•  
  •  
 

Keywords

pancreatitis; alcoholic pancreatitis; acute pancreatitis; type A acute aortic dissection; dissecting aneurysm; dissecting aneurysm/complications; aortic aneurysm/diagnostic imaging; extracorporeal membrane oxygenation; case report

Disciplines

Cardiology | Endocrinology, Diabetes, and Metabolism | Internal Medicine

Abstract

Introduction

Acute pancreatitis (AP) and acute aortic dissection (AAD) are medical emergencies that must be promptly recognized to avoid the development of life-threatening complications. Both of these diseases can present with chest or epigastric pain which can radiate to the back, thus, early suspicion based on clinical presentation and risk factors is essential. We present the case of a 56-year-old patient initially diagnosed with AP who was later found to have an AAD.

Clinical Findings

A 56-year-old man with a history of alcohol abuse presented with 1 day of diffuse abdominal pain, nausea and vomiting. His lipase was 3,909 U/L and creatinine was 2.19 mg/dL and he was diagnosed with acute alcoholic pancreatitis with acute kidney injury. A non-contrast computed tomography (NCCT) scan of the abdomen showed aortic calcifications. He received 3.8 liters of fluids after which he developed acute respiratory distress requiring intubation.
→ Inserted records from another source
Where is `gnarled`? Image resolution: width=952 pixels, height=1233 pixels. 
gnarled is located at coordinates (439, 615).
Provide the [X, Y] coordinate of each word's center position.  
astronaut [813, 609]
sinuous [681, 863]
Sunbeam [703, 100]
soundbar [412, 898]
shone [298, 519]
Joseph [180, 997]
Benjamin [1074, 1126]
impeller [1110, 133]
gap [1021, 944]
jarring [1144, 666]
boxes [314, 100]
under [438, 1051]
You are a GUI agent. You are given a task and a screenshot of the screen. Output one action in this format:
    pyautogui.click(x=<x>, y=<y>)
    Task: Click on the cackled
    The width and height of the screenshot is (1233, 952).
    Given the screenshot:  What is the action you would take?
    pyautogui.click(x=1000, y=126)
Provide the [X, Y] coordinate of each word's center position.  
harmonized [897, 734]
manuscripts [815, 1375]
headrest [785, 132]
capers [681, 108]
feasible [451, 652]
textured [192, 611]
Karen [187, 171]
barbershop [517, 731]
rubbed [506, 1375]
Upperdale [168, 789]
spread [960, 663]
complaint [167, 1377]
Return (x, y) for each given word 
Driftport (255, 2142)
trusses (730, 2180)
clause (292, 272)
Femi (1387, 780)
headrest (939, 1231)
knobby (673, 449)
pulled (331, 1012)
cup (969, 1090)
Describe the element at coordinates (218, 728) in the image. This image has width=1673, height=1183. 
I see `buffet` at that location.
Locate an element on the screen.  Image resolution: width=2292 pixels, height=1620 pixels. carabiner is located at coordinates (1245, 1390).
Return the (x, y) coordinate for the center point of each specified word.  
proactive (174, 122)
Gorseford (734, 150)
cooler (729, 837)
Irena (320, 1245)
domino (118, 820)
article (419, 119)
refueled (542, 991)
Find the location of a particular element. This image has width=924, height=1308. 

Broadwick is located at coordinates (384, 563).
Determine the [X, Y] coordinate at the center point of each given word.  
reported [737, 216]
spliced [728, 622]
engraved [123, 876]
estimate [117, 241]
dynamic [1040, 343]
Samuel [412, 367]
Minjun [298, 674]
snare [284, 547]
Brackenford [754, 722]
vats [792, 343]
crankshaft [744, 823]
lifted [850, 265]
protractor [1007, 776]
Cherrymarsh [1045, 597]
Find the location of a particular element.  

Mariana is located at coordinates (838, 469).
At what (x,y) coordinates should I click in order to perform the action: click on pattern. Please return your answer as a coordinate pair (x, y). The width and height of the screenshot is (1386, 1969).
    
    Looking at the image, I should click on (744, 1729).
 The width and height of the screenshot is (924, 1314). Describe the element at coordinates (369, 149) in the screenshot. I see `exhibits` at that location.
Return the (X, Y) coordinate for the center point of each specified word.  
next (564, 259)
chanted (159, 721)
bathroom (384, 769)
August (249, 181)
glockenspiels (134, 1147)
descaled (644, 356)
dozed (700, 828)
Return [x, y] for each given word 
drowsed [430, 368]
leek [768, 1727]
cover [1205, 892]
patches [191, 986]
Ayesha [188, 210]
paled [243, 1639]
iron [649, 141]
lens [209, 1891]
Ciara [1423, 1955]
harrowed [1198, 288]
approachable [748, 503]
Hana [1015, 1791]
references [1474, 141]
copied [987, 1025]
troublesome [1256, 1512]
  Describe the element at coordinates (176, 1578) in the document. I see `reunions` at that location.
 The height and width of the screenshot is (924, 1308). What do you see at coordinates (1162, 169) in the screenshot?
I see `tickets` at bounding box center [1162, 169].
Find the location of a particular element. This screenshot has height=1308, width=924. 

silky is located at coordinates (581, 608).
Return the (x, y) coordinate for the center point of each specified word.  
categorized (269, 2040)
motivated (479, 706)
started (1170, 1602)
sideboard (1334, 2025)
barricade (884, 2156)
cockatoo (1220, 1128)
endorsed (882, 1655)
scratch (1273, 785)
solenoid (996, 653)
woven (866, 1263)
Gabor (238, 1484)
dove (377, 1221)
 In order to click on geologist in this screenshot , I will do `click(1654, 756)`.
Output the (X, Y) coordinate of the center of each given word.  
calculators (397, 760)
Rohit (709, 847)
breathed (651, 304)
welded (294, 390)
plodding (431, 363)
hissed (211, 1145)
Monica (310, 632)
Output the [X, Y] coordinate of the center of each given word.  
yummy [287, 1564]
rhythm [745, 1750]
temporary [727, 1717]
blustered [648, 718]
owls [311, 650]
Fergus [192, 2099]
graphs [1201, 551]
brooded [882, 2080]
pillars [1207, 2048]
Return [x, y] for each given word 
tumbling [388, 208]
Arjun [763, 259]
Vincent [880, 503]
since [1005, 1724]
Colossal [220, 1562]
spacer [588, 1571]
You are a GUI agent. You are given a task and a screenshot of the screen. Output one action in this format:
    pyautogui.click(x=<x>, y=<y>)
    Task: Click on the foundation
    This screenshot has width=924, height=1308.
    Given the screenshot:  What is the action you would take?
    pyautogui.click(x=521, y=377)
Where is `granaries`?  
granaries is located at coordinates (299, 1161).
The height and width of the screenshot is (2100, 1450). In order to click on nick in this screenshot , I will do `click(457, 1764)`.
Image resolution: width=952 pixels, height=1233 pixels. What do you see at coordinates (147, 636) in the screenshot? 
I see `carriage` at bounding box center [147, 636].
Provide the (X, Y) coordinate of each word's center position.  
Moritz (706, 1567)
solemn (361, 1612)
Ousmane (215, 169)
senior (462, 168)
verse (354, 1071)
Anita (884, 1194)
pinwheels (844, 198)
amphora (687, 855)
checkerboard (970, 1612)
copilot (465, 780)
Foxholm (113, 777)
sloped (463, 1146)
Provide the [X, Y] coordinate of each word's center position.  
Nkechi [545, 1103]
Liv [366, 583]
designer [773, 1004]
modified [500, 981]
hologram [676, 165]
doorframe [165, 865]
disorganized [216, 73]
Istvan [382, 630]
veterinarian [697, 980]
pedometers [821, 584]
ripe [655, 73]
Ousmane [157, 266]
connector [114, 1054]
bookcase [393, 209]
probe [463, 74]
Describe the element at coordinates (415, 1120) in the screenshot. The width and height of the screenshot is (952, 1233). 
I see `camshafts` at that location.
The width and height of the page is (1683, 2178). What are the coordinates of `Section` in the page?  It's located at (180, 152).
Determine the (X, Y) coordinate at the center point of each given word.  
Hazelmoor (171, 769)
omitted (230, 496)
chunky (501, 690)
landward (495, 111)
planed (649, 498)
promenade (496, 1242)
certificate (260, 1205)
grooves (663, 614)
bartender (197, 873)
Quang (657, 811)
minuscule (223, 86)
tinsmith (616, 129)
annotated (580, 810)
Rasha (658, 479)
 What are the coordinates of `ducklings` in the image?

A workup for extracorporeal membrane oxygenation (ECMO) was initiated, given the suspicion of acute respiratory distress syndrome (ARDS) due to pancreatitis. This revealed an AAD with severe aortic regurgitation on transthoracic echocardiography (TTE). CT angiogram showed type A AAD involving the aortic root, ascending aorta, descending aorta, suprarenal and infrarenal abdominal aorta. The celiac axis, superior mesenteric artery (SMA) and inferior mesenteric artery (IMA) were patent.

Outcomes

The patient underwent type A AAD repair with mechanical aortic valve replacement and survived the acute event. His AP resolved and he was discharged home with appropriate follow up.

Conclusion

We hypothesize that if our patient was not assessed for ECMO, the finding of AAD would have been a diagnostic challenge. AP secondary to AAD is rare but a high index of suspicion is required for diagnosis.